Making a dict from two lists/tuples
Alex Martelli
aleaxit at yahoo.com
Fri May 25 09:05:45 EDT 2001
"Carlos Ribeiro" <cribeiro at mail.inet.com.br> wrote in message
news:mailman.990732696.22272.python-list at python.org...
> At 06:51 24/05/01 -0400, Andreas Jung wrote:
> >dict={}
> >
> >for i in range(len(keys)):
> > dict[keys[i]] = values[i]
>
> I think that this kind of construct has been beaten to the death many
> times, but it keeps being used, mainly because it looks similar to the
> 'for' statement of C or Pascal.
...or maybe because it CAN be faster than most sensible alternatives
in some case...?-)
> This kind of loop should be avoided in Python for several reasons:
>
> - Explicit for loops in Python are generally much slower than implicit
> loops, such the ones provided by map(), zip() or list comprehensions. *In
An excellent point, except that it happens to be false. Please
re-read this thread: I did several performance measurements and
posted numbers (apparently some few others also measured, but I
saw no other numbers posted). List comprehensions don't let you
build a dictionary (only a list), zip loses BIG-TIME when the
len(keys) is biggish, and the only approach that happens to be
a tad faster than this obvious and elementary one on my box is
a tricky-indeed map(dict.setdefault, keys, values) [throwing away
the result list...].
> - Range(len(keys)) builds a list. This takes some time, and uses up a
> potentially big amount of memory.
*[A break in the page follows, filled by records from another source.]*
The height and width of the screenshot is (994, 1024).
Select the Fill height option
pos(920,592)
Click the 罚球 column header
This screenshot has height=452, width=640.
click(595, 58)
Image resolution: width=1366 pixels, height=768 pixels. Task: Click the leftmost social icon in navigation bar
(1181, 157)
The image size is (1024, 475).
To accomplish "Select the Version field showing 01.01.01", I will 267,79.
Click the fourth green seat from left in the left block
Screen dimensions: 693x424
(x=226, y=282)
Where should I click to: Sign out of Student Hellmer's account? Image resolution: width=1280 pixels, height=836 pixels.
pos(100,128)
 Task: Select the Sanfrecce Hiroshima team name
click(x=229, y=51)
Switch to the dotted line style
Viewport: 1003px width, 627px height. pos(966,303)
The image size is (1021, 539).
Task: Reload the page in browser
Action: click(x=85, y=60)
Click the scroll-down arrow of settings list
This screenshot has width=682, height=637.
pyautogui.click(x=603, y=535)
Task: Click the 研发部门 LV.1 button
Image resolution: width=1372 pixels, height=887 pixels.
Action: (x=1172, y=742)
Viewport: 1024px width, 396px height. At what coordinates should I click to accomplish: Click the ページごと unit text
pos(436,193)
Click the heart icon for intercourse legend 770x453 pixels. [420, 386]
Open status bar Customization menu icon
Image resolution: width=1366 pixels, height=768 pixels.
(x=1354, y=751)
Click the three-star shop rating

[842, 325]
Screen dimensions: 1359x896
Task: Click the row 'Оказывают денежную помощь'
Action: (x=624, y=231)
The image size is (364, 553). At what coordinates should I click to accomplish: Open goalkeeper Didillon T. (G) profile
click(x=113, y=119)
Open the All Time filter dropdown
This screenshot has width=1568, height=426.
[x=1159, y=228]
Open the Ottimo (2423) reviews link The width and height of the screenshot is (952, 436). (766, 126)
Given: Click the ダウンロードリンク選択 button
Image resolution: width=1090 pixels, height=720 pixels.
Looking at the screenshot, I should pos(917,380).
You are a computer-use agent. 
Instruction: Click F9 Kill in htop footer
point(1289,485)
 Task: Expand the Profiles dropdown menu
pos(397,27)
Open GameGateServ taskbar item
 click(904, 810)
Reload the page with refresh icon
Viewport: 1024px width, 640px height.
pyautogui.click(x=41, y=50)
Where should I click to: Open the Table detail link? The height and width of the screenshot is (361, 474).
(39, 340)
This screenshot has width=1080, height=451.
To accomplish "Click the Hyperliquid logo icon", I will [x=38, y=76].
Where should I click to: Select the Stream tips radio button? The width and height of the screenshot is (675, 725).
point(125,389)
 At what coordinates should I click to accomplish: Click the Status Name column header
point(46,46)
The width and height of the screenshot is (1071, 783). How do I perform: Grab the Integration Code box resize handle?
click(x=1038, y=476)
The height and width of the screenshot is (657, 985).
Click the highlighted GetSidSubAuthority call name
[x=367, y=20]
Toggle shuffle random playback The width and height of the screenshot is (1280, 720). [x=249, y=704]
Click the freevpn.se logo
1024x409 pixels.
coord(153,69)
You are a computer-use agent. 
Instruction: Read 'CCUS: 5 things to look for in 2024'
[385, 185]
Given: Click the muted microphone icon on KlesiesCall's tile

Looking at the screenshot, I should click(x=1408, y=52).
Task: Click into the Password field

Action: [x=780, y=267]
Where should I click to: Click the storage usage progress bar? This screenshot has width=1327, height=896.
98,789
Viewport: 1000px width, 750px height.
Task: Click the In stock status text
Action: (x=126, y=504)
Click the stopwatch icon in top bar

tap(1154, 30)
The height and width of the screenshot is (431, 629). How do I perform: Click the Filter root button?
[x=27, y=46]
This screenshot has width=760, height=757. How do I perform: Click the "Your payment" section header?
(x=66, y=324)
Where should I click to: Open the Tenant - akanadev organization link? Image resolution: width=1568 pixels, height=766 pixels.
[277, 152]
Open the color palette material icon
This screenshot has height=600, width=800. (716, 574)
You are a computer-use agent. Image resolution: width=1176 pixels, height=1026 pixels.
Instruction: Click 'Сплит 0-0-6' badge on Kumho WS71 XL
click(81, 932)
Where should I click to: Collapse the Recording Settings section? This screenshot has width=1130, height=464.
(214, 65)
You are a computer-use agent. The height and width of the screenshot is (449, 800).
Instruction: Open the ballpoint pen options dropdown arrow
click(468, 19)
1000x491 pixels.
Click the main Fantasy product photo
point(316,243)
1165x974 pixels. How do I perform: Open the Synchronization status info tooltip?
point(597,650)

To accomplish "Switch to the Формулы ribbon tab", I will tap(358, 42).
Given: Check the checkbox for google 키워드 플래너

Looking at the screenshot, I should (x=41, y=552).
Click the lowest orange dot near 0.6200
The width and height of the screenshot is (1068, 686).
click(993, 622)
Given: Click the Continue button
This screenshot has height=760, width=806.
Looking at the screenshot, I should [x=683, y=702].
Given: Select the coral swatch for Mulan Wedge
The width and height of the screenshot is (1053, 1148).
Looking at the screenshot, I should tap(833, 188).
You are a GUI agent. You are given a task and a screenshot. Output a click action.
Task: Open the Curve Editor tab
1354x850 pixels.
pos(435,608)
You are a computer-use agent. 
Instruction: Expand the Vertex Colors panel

This is not an issue in some cases;
> however, if the body of the 'for' statement is comprised of simple
> statements, the performance hit may be noticeable.
...in which case you may want to try xrange() instead, of course.
Here's a followup version of my timing-script, with better
organization and more variation:
::: file po.py
import time
def timit(funz):
d1 = {}
start = time.clock()
funz(d1, keys, vals)
stend = time.clock()
print " %s: %s"%(funz.__name__,stend-start)
def mappy(d1, keys, vals):
for k, v in map(None, keys, vals):
d1[k] = v
def zippy(d1, keys, vals):
for k, v in zip(keys, vals):
d1[k] = v
def fancy(d1, keys, vals):
_ = map(d1.setdefault, keys, vals)
def emile(d1, keys, vals):
for i in range(len(keys)):
d1[keys[i]] = vals[i]
def xmile(d1, keys, vals):
for i in xrange(len(keys)):
d1[keys[i]] = vals[i]
funcs = mappy, zippy, fancy, emile, xmile
print "int(100000) keys and vals:"
keys = range(100000)
vals = range(100000)
for f in funcs:
timit(f)
print "str/hex (50000) keys and vals:"
keys = [str(i) for i in range(50000)]
vals = [hex(i) for i in range(50000)]
for f in funcs:
timit(f)
print "hex/str (50000) keys and vals:"
keys, vals = vals, keys
for f in funcs:
timit(f)
::: end of file
D:\Python21>python po.py
int(100000) keys and vals:
mappy: 1.42234294517
zippy: 1.65447433837
fancy: 0.453661721347
emile: 0.474877260971
xmile: 0.443137761046
str/hex (50000) keys and vals:
mappy: 0.694674408431
zippy: 0.913754146476
fancy: 0.307802162621
emile: 0.305412753461
xmile: 0.281936871324
hex/str (50000) keys and vals:
mappy: 0.686130866875
zippy: 0.903102795718
fancy: 0.303567268028
emile: 0.30191454447
xmile: 0.281214433339
As we can see, to a first order approximation, the key issue
is AVOIDING the zip() and map() solutions, SUBSTANTIALLY slower
than any of the other ideas. The others, roughly, run head to
head, with a tiny (but apparently repeatable) advantage to
the loop you decry as long as xrange() is used.
> - The worse aspect is that you built an intermediate index list (the
> range() one) that had nothing to do with the original problem. It's just
an
> artifact; it's not part of the problem space.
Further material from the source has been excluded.